Rosa Gonzalez was one of seven sisters and she lived in New Jersey.  It is clear that everyone who met her was taken by her infectious smile and friendly nature.  As P. Martinez says on the Legacy site, “"I met Rosa a couple of years ago when she was working at the Housing Authority. She was always so happy and up-beat, kind and caring… My heart goes out to her daughter, I hope she'll always know what a great mother she had. I'm sorry Rosa that your life was cut so short”.

It is clear that Rosa stood out in the community and people remembered her once they had met her.  This is evidenced by the number of people that expressed guilt at escaping from the Twin Towers themselves and their sadness of hearing of Rosa’s passing.  I found the comments by her neighbour Cindy to be especially poignant as her grief was clear in her remarks: “It has taken me this long to be able to view this site. Rosa, Maggie and I lived in the same building and I still remember the day I was able to get home and found out Rosa wasn't. Sitting in the apartment with her family, posting pictures, leaving candles and flowers and waiting for any word at all. Although we were not close friends I will always remember the beautiful petite woman that Rosa was. I would give anything to be able to call her again to ask her to turn the music down!! Maggie I will always be here for you if you need me for anything”.

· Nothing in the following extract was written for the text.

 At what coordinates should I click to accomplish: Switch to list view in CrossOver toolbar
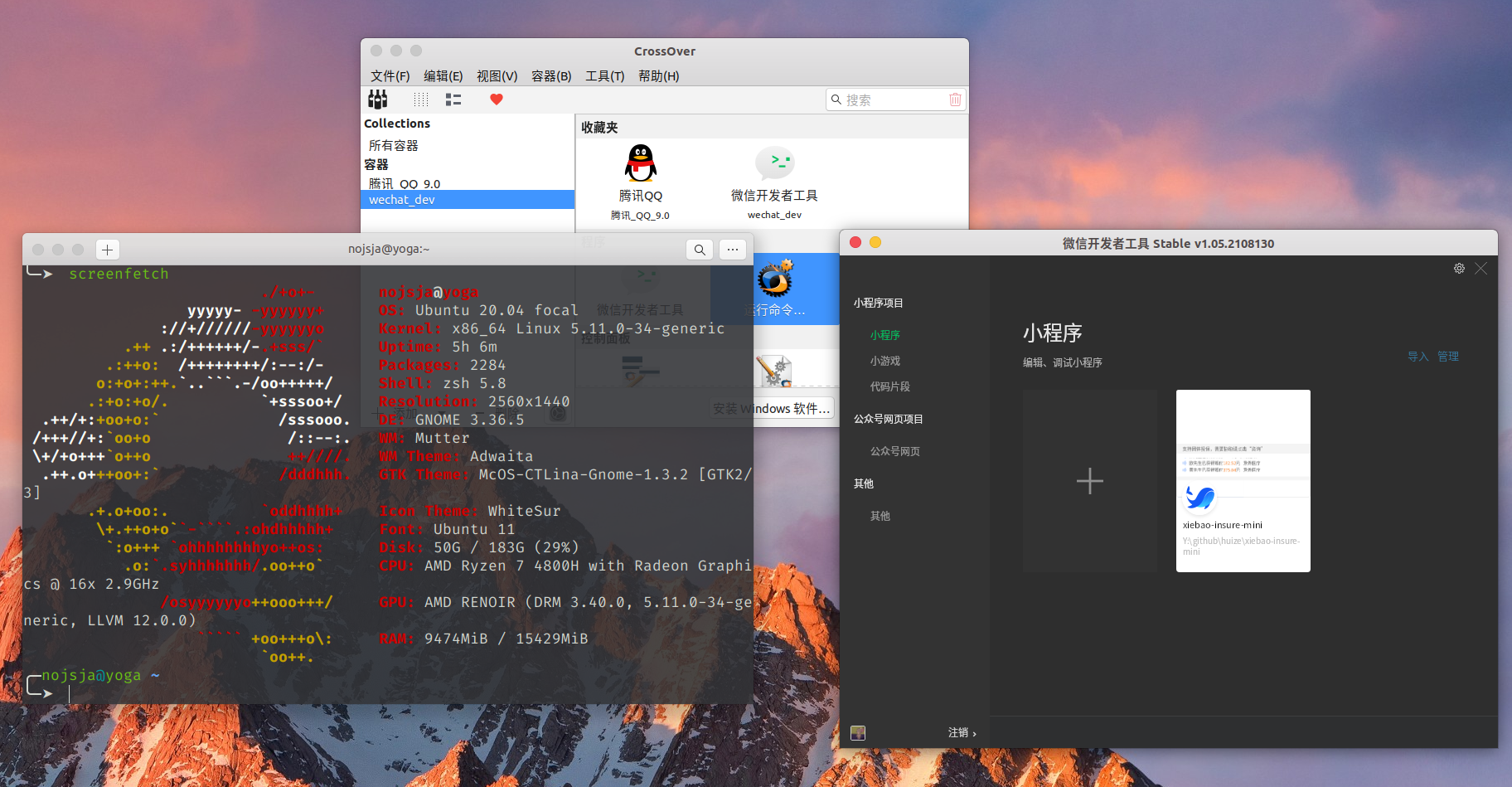click(x=453, y=99)
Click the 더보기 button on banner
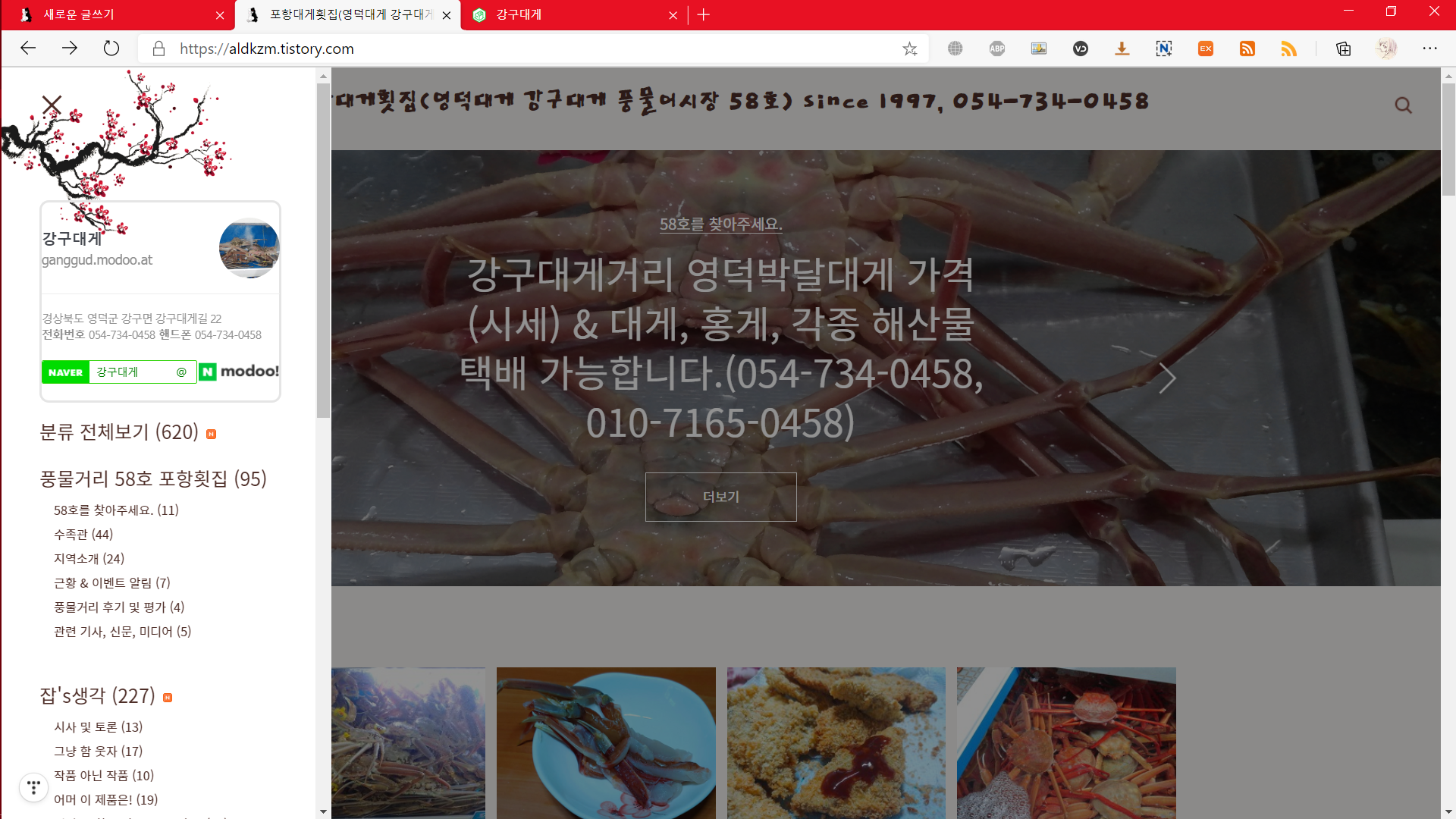 [720, 497]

Rosa Gonzalez had been with her friend and colleague Genelle Guzman McMillan as they descended the stairs together and tried to escape from the World Trade Center.  They had been holding hands but were separated as the building came crashing down.  Genelle was the last person pulled out of the wreckage of the World Trade Center alive.

Rosa was one woman out of so many that died that day but she was a kind, caring and friendly woman who left behind heartbroken family, friends and co-workers and most importantly, her 12-year-old daughter Jennifer.  I hope that I have succeeded in paying tribute to Rosa Gonzalez and that her daughter knows that people all around the world are thinking of her and her family on this anniversary of the attacks.  Jennifer also left a tribute at the Legacy site: “hi my names jen rosa was my mother she was a very good person i love u and miss u so much we will never forgat u ever”.

I’ll be posting this one day early so as to assist the people at Project 2,996 in logging the names of this year’s participants.  They have over a thousand entries to log after all!

Project 2,996 2010

I’m taking part in Project 2,996 again this year.  I know it is a bit late to be posting about it two days before the anniversary but there are still about 350 people who do not have tributes.  You can take part by choosing a victim who does not yet have a tribute and writing a tribute and even if it is not up by Saturday, at least we can get all 2,996 up by next year.

One important thing to remember is that even though it is a big anniversary next year, the loss of the people in the 9/11 attacks is real to their families and friends each and every day.  The grieving process is always hard around big anniversaries or milestones but don’t forget to offer your support today if you can. 

Project 2,996 is a project whereby bloggers remember the lives of the victims of 9/11 and not their deaths.  This is not about the perpetrators and who they were and why they did it.  This is about 2,996 amazing, inspiring and good people who lost their lives that day.